■ **To do**
Copy out word for word the part of the records below that opens with the line containing "The image size" and runs through the end of the records, leaving the pictures out of your answer.

(Records for locating the described items)
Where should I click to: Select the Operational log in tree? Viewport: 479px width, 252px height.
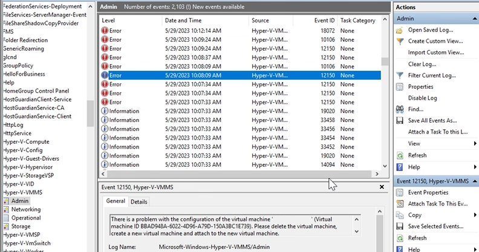pos(26,218)
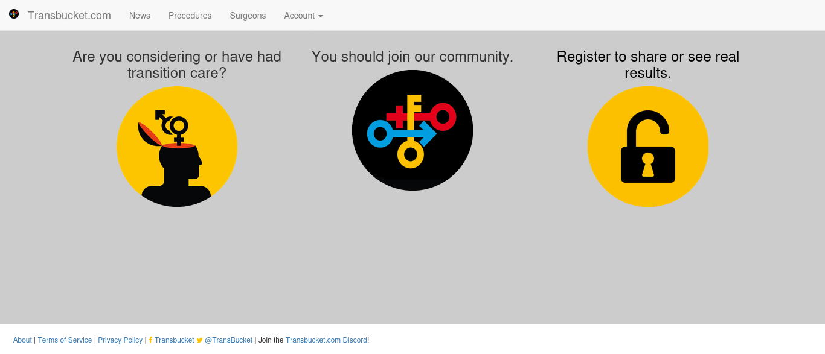Click the Twitter bird icon in footer

tap(200, 340)
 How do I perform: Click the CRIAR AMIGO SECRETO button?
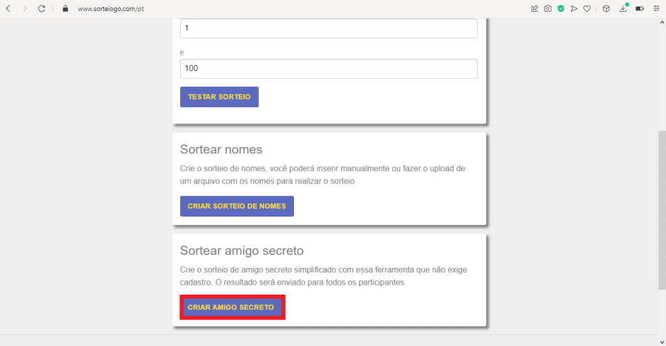point(231,307)

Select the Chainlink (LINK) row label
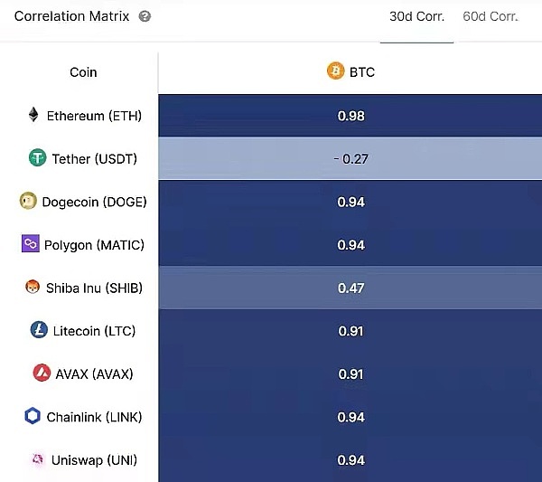pos(93,417)
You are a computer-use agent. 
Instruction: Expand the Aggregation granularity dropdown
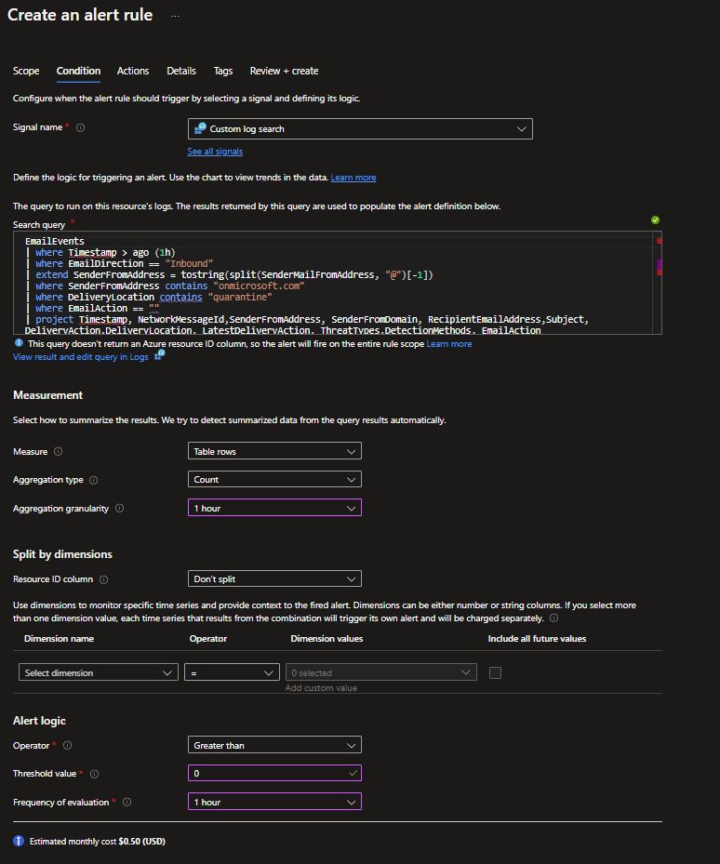click(x=274, y=509)
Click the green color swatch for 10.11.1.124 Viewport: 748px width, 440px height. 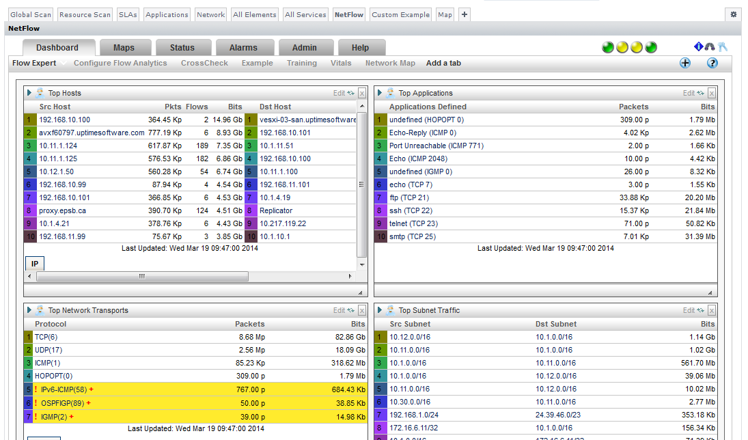(29, 146)
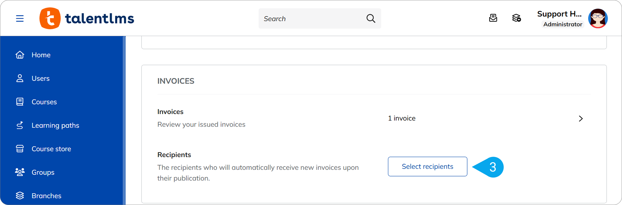Focus the Search input field
Image resolution: width=622 pixels, height=205 pixels.
(x=311, y=19)
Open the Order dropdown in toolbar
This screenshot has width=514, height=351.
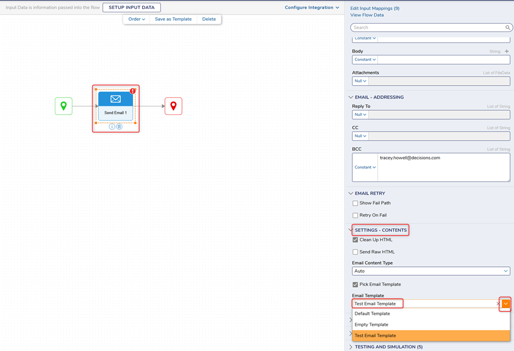(136, 19)
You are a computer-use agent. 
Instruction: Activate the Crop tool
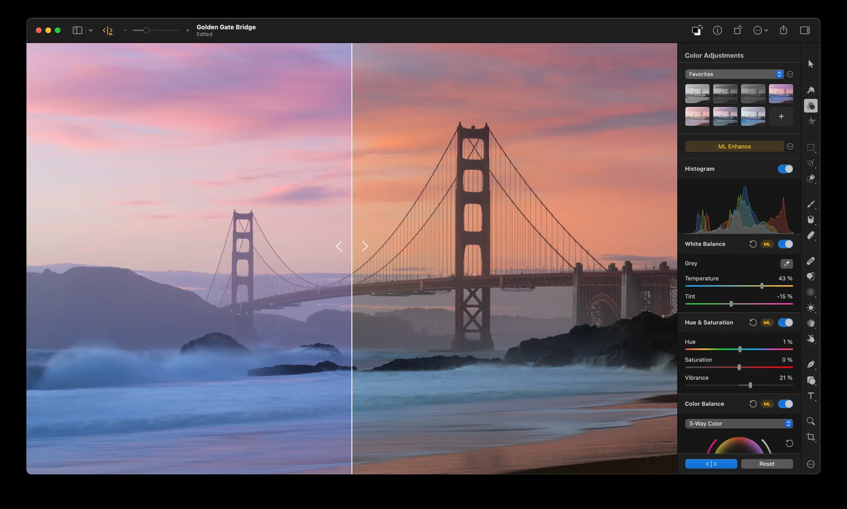[810, 437]
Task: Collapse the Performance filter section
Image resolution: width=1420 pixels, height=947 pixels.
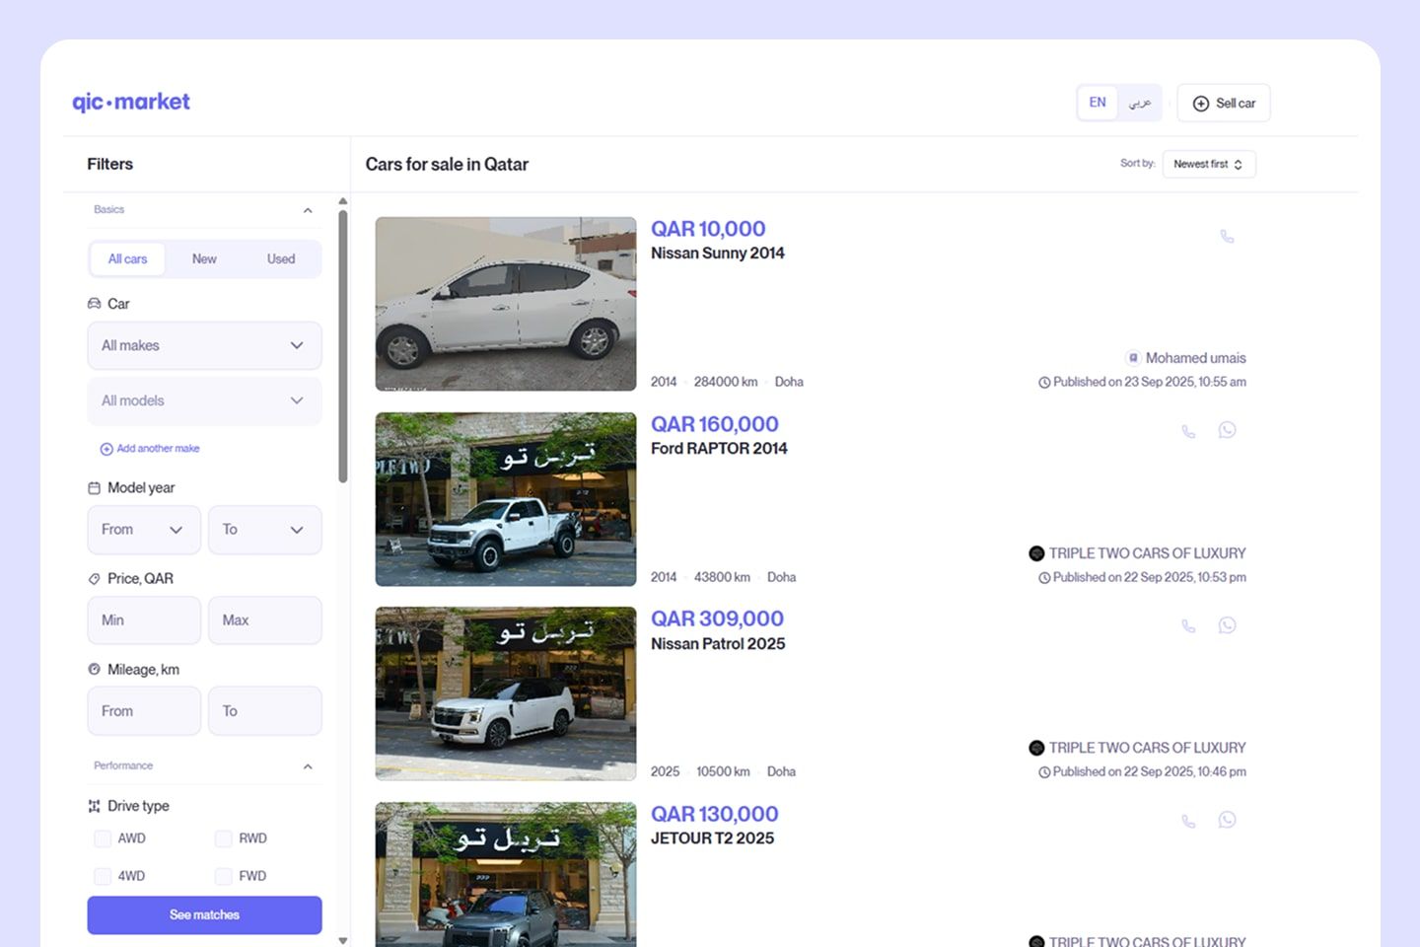Action: pos(308,765)
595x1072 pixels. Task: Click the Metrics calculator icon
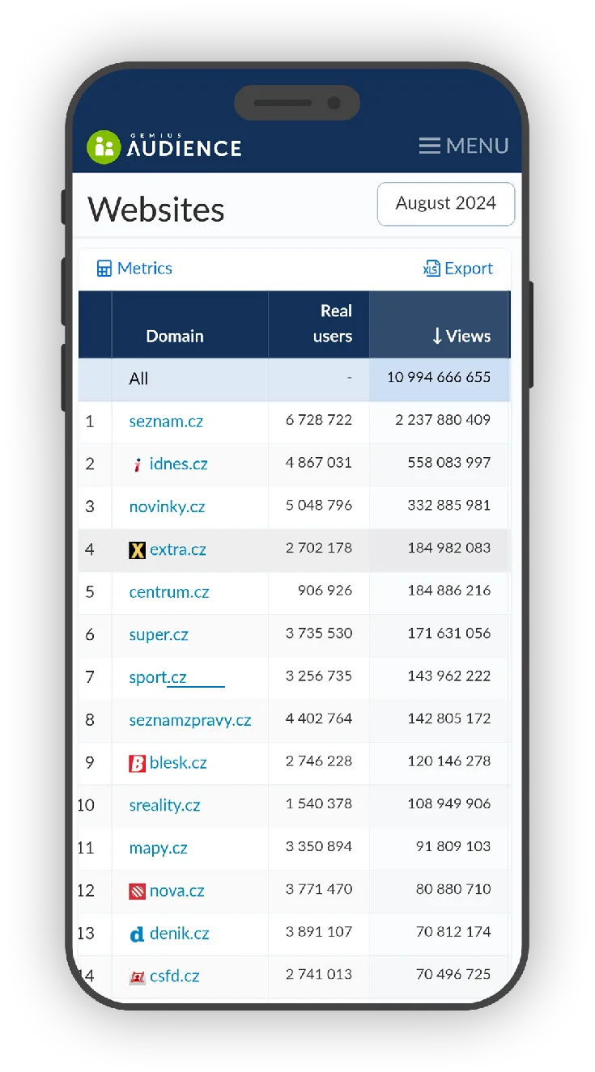click(x=104, y=269)
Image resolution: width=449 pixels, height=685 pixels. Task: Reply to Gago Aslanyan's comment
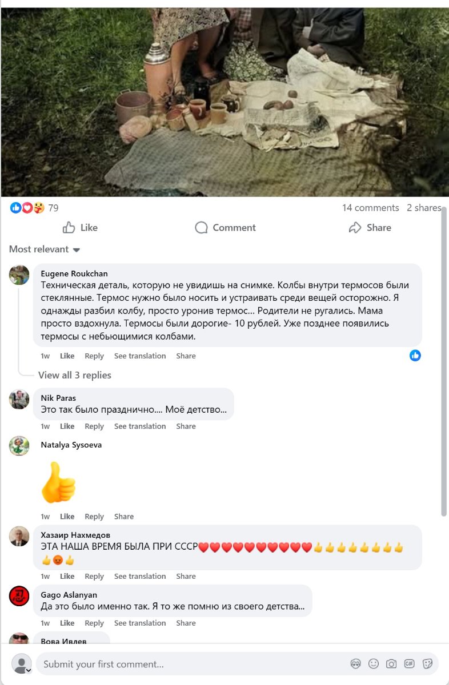tap(94, 623)
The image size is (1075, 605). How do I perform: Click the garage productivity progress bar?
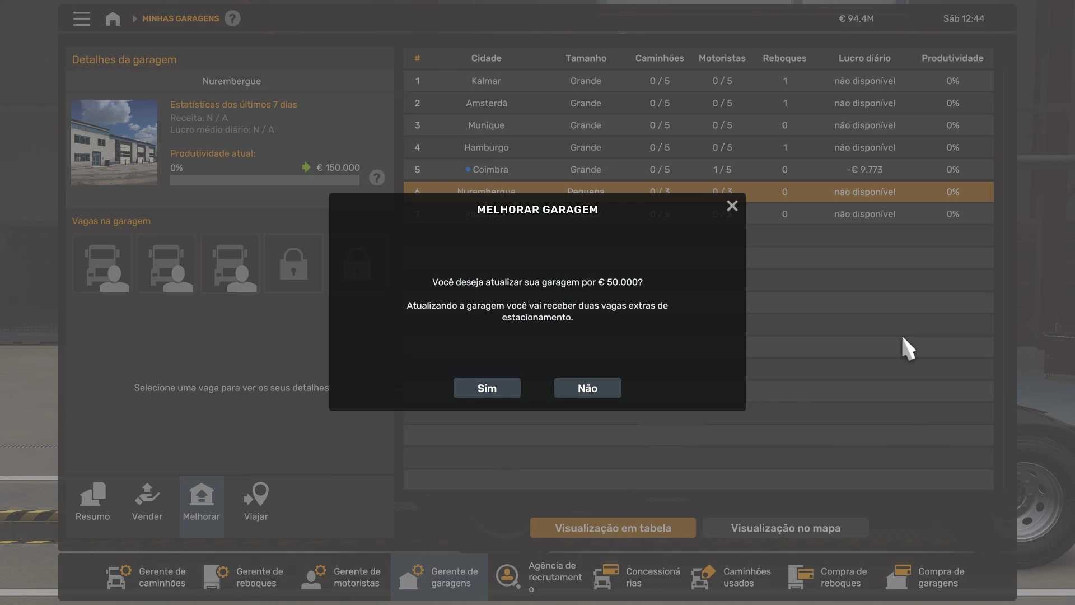(x=264, y=180)
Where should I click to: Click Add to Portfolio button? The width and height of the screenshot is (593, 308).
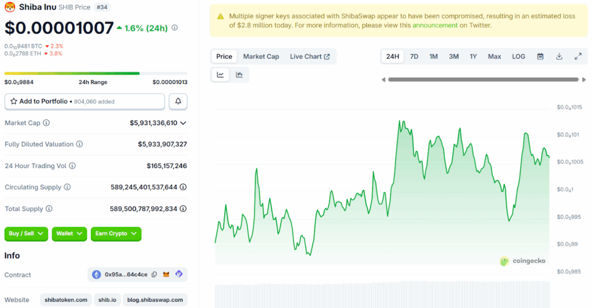(85, 101)
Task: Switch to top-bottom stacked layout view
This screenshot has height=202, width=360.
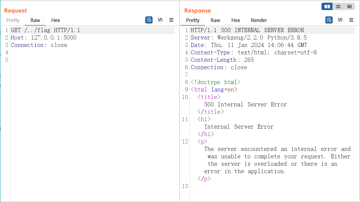Action: [338, 7]
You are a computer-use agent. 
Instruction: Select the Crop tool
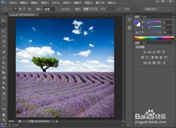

■ **Output for this exercise**
The image size is (1075, 605). How do I perform: Click the garage productivity progress bar?
(x=264, y=180)
Where should I click to: Click Add to Portfolio button? The width and height of the screenshot is (593, 308).
(85, 101)
Task: Switch to top-bottom stacked layout view
This screenshot has height=202, width=360.
Action: [338, 7]
You are a computer-use agent. 
Instruction: Select the Crop tool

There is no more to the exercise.